Услыхав ее рыдания, Пронский обернулся. Он уже пришел к тому убеждению, что худой мир лучше доброй ссоры, и потому, видя слезы раскаяния у боярыни, сам подошел к ней.
— Ну, полно, Елена, будет нам ссориться! Показали друг другу когти и будет! Давай руку! Вот так! А теперь прощай, поздно уже! — И он, обняв боярыню, поцеловал ее в щеку.
Ни тот, ни другой не могли, к счастью, видеть выражение своих лиц, а то каждый понял бы, какая готовится ему злая участь…
— А царю все-таки шепни о царевне-то, — проговорил князь, нахлобучивая шапку. — Прощенья прошу! — И, кивнув еще раз головой, он вышел, вполне убежденный, что поработил боярыню.
XVII. Преступление боярыни Хитрово
Между тем Елена Дмитриевна яростно забегала по комнате, посылая вслед ушедшему неистовые проклятия и угрозы.
— Мне грозить дыбой? Меня пугать ямой? Мне, любимице царевой, страшиться позорной смерти? Погоди же, голубчик! Попомнишь ты, как вспоминать Елене Дмитриевне ее старого боярина. Ты скользок да увертлив, но и на тебя найдется проруха! Жаден ты до смерти, не знаю, что больше любишь: баб или деньги!
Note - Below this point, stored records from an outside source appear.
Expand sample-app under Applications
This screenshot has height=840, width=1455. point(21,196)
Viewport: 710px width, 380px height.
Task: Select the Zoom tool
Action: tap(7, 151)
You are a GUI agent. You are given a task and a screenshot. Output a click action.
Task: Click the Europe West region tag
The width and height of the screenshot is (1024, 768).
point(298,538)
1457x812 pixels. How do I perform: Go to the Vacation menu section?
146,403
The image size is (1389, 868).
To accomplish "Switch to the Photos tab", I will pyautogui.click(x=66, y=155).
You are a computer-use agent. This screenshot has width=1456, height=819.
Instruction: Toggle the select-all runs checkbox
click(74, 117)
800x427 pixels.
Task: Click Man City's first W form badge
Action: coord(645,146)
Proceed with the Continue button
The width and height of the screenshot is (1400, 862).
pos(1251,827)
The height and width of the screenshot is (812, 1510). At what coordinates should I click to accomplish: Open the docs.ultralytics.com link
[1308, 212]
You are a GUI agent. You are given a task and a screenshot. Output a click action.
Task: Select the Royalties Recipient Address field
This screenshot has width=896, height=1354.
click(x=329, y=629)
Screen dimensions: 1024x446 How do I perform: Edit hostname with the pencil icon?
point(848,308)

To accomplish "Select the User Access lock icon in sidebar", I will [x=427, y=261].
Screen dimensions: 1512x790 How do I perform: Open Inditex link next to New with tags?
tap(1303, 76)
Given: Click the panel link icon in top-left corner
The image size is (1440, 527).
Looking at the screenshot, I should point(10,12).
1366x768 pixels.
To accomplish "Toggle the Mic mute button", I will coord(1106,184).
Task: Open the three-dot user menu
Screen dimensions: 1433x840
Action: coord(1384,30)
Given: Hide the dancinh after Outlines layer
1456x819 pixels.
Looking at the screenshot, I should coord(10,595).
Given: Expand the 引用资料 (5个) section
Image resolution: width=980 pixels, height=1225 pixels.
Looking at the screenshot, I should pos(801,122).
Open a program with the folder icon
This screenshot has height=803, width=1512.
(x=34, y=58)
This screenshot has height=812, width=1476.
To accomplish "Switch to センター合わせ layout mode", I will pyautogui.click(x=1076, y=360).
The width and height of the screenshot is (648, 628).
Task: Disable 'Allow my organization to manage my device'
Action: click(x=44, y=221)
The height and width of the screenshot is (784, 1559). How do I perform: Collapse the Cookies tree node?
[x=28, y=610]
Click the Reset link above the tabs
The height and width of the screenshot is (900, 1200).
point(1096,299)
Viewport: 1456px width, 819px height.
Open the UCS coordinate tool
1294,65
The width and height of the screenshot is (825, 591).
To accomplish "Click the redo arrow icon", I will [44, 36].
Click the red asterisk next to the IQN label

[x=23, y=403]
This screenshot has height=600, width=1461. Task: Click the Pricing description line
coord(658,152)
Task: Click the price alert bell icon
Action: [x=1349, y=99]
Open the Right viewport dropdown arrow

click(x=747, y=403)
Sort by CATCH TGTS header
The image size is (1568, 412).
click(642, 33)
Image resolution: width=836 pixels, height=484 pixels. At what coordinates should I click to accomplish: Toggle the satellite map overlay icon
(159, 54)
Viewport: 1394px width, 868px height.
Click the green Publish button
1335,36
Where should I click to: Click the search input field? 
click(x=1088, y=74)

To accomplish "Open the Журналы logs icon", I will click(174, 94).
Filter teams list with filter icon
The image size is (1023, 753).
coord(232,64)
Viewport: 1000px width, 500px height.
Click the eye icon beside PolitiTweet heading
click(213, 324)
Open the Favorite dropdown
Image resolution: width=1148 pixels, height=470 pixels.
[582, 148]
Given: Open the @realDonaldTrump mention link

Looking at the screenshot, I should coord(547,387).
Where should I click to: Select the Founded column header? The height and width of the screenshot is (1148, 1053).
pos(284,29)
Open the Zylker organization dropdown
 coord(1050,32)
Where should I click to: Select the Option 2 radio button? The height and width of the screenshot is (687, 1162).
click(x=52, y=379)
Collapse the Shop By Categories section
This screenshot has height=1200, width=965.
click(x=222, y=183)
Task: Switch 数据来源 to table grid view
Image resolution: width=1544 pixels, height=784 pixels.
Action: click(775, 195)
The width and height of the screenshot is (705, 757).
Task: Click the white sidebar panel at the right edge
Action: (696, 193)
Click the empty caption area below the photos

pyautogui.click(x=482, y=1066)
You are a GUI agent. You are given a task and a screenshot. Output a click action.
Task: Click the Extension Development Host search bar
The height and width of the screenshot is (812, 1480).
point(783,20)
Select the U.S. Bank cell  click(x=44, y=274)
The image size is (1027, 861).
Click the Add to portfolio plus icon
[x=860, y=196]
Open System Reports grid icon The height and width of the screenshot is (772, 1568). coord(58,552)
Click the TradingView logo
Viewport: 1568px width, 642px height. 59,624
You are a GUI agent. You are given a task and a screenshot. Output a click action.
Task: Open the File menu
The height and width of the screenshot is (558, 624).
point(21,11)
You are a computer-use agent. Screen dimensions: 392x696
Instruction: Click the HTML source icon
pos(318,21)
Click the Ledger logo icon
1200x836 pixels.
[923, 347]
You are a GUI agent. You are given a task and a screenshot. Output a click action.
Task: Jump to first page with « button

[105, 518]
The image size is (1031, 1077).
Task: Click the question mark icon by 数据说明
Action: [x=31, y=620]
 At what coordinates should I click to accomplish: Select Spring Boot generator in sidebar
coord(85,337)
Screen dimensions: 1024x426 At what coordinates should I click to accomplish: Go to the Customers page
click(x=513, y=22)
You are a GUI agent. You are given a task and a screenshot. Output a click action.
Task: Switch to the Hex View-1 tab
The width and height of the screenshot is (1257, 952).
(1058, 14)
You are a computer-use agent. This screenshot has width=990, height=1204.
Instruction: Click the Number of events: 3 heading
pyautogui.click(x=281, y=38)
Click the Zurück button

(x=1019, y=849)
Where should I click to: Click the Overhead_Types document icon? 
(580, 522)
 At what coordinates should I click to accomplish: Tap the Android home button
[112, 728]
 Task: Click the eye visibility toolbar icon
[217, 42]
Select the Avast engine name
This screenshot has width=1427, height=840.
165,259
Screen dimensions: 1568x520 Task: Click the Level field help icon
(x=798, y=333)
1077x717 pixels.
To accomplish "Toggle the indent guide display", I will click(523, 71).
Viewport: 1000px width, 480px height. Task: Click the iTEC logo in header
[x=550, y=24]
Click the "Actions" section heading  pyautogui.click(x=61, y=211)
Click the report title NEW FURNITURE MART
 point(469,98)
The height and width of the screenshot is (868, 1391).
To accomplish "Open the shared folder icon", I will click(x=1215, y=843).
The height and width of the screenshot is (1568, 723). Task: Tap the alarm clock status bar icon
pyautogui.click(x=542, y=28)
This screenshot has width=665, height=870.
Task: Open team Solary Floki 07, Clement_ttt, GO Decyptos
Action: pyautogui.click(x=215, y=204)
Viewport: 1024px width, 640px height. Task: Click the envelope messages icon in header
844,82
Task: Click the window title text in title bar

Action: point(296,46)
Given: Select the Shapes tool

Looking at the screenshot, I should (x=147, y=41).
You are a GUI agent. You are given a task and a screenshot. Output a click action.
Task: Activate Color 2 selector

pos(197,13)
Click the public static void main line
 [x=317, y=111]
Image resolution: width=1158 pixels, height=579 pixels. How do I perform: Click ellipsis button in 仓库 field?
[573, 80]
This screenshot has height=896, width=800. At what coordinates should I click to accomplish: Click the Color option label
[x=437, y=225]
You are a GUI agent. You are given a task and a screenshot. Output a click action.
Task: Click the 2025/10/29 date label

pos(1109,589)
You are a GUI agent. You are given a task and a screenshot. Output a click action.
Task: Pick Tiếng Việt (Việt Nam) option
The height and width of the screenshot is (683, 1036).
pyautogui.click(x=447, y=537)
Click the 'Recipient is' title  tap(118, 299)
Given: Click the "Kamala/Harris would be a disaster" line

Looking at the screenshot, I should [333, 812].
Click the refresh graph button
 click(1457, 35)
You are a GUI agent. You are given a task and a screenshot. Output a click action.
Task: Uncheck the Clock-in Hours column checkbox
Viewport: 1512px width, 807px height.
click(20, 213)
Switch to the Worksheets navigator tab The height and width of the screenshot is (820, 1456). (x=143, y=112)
Елена Дмитриевна стала со всех сторон обсуждать, как бы ей лучше захватить в свои руки Пронского, как бы ниже склонить его буйную голову к ее ногам, как бы более унизить его гордость…
Чаще всего она останавливалась на освобождении польской княжны: это большая улика против князя; потом надо помочь молодой княжне Пронской уйти от Черкасского — это разозлит Бориса Алексеевича, а главное, ей самой надо было оградить себя от него, и это можно было сделать, только уничтожив единственного свидетеля ее преступления, ворожею Марфушку.
Это было легче всего, потому что волшебство и ворожба жестоко преследовались уже в царствование Михаила Федоровича, а в особенности при Алексее Михайловиче. Елене Дмитриевне было известно, что еще при Михаиле Федоровиче на стольника Илью Даниловича Милославского, будущего царского тестя, сделали навет подметным письмом, в котором его укоряли, что он хранит будто бы волшебный перстень знаменитого дьяка Грамотина. Милославского долго держали под надзором и пересматривали все его пожитки. Менее счастливо отделался родственник царя Алексея, боярин Семен Стрешнев, обвиненный в волшебстве: он был лишен боярства и сослан в Вологду. Так сурово наказывалось волшебство, совершаемое высшим сословием; простой же народ просто сжигали или топили в Москве-реке.